CHP lideri, her ne kadar
"Erdoğan benim cumhurbaşkanım değildir" dese de, o da biliyor ki
Erdoğan herkesin cumhurbaşkanıdır. Çünkü gerçekte "Erdoğan benim
cumhurbaşkanım değildir" demekle "Ben Türkiye Cumhuriyeti vatandaşı
değilim" demek arasında anlam itibarıyla hiçbir fark yoktur. "Erdoğan
benim cumhurbaşkanım değildir" demekle "Türkiye Cumhuriyeti diye bir
devlet yoktur" demek arasında hiçbir fark yoktur. Neden? Çünkü Erdoğan,
Türkiye Cumhuriyeti kanunlarına göre seçilmiş birisidir, Türkiye
Cumhuriyeti'nde cumhurbaşkanlığı yapmaktadır.
Dolayısıyla; Erdoğan'ı siyaseten
pek çok yönden tenkit edebilirsiniz; üstelik tenkit edilecek hataları da
vardır.

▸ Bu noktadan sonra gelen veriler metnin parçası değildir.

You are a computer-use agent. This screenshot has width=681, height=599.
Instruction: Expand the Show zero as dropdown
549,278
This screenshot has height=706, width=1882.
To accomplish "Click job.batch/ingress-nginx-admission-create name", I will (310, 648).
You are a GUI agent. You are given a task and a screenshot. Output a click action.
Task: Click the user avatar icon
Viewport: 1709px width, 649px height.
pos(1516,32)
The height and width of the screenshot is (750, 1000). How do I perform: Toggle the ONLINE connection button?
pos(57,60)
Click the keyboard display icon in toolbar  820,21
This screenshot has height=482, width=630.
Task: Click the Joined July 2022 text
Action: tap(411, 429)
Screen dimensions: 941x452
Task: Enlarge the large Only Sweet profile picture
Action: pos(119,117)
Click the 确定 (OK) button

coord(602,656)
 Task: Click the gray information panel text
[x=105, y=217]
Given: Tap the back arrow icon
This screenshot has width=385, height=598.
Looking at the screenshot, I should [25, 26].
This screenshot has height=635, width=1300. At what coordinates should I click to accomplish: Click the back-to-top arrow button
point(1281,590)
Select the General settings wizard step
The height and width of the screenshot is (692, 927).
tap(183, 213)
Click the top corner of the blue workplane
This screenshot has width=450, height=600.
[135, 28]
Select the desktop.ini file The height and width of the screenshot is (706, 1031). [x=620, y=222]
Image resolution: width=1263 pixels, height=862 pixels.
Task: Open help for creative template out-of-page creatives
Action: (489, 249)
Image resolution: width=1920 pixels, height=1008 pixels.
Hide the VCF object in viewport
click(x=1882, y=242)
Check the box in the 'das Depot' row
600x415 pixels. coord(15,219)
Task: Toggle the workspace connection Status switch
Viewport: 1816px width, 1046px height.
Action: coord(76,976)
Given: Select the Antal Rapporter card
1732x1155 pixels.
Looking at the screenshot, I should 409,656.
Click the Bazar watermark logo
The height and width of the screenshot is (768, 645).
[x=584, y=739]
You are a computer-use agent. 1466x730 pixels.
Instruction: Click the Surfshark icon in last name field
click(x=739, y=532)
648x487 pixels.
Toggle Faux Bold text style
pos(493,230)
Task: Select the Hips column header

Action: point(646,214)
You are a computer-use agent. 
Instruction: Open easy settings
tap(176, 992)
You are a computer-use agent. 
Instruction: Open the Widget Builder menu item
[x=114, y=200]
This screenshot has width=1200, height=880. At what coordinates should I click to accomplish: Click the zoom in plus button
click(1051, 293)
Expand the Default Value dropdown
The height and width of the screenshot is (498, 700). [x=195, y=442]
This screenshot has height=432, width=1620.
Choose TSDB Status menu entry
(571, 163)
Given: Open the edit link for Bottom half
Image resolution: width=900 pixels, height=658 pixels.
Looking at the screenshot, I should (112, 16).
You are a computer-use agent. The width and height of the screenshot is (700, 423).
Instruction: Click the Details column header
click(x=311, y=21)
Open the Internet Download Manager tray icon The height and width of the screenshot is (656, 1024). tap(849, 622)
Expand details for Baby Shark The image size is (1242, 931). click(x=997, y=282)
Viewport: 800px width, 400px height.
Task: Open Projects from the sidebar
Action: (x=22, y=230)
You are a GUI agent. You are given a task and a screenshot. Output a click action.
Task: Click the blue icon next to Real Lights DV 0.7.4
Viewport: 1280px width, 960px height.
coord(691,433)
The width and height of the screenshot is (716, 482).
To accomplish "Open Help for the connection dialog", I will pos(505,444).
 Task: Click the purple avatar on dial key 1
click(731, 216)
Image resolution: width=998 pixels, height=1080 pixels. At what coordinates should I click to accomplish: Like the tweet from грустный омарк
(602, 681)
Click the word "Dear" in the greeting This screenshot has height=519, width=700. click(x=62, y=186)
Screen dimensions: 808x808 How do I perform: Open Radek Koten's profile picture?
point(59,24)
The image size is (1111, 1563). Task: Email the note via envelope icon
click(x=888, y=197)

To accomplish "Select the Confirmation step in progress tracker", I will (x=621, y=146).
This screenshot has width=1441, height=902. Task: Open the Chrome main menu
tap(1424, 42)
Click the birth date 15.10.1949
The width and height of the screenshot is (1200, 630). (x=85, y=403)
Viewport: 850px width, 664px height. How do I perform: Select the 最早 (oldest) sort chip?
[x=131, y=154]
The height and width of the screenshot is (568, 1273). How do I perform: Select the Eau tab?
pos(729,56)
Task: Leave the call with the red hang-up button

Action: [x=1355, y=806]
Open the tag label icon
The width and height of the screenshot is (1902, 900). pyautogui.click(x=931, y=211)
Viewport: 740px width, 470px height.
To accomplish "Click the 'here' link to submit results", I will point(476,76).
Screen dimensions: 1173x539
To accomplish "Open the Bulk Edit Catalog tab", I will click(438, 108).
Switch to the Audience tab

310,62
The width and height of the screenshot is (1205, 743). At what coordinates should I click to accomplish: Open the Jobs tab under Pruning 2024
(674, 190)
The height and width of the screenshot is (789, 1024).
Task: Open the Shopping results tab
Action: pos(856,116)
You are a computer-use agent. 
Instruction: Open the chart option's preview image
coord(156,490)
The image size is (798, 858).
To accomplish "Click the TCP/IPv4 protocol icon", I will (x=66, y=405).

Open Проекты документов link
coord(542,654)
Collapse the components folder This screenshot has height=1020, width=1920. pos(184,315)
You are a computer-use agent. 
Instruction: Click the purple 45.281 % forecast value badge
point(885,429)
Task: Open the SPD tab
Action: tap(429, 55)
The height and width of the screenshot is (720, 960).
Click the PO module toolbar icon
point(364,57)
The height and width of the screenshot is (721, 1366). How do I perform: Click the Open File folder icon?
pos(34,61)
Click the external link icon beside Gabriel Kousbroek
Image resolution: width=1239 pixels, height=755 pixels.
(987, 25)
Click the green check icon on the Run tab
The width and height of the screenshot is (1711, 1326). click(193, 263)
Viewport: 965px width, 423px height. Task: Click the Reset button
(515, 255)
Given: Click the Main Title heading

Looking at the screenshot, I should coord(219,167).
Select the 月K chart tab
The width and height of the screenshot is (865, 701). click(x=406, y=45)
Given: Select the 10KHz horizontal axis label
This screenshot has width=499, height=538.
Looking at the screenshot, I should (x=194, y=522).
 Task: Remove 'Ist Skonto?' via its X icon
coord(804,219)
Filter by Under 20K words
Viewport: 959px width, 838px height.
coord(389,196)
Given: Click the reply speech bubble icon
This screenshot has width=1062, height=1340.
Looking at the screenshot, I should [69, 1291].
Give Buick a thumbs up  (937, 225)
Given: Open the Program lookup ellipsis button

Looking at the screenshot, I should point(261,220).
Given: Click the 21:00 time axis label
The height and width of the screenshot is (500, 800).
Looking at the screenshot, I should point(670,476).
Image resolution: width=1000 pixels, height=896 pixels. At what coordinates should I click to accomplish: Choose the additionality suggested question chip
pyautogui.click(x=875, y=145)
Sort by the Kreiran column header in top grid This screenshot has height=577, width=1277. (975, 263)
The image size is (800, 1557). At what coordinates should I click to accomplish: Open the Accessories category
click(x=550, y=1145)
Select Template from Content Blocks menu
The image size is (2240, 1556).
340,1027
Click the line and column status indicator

Ancak asla "Benim cumhurbaşkanım değildir" diyemezsiniz.
Ülkede herkesin keyfine göre cumhurbaşkanı bulunamayacağına ve herkesin keyfine
göre kanun yapılamayacağına göre; çoğunluğun yaptığı kanunlara göre çoğunluk
tarafından seçilmiş Cumhurbaşkanı herkesin cumhurbaşkanıdır. Bu rejiminin adı
da laik, demokratik cumhuriyettir. Bunun dışındaki laflar, geyik muhabbetidir,
o kadar...
İşte bu düşüncelerle,
Cumhurbaşkanının Fazıl Say konserine gitmesinden, kendisinin konseri dinleyen
diğer davetlilerle birlikte Fazıl Say'ı ayakta alkışlamasından, Fazıl Say'ın da
onları sahnede eğilerek istilam etmesinden dolayı milli birlik ve bütünlüğümüz
adına duyduğum memnunluğu anlatmak için şu yorumları yapmıştım:
"Türkiye'de görmek istediğimiz bu manzara için davet edene ve
davete icabet edene teşekkürler. Ayakta alkışlayana da teşekkürler, eğilerek
selamlayana da... Erdoğan-Fazıl Say görüntüsü bu ülkenin barış ve huzuru için
iyi bir görüntüdür. Benim hoşuma gitti. Fazıl Say'ın yaptığı müziği anlamam,
sevmem de. Sayın Cumhurbaşkanı'nın anlayıp sevdiğini de sanmıyorum. Ancak yapmış
olduğu davranışı takdir ettim. Zira Erdoğan herkesin Cumhurbaşkanıdır; Fazıl
Say'ın da..."
Sonradan öğrendim ki; geçtiğimiz
Ağustos ayında annesi Ayşe Güngör Say'ın vefatı üzerine, Cumhurbaşkanı Fazıl
Say'ı arayarak taziyede bulunmuş, o da bu davranıştan hoşnut kalarak kendisini,
önceki gün verdiği konsere davet etmiş. O da kabul etmiş ve gereğini yapmış. Ne
güzel. Bunlar, görmek istediğimiz uygar davranışlardır. Hele hele ilk adımın
Sayın Cumhurbaşkanından gelmiş olmasını ziyadesiyle önemsiyorum. Cumhurbaşkanı'nın
bu davranışının, önümüzdeki seçimler için yapılmış bir seçim yatırımı olup
olmadığını zaman gösterecektir. Umarım düşündüğümüz gibidir. Yani Sayın
Cumhurbaşkanı, bu davranışı herkesin cumhurbaşkanı olduğu düşüncesinden ve Türk
Milleti'nin birliğini temsil etiğinden hareketle yapmıştır.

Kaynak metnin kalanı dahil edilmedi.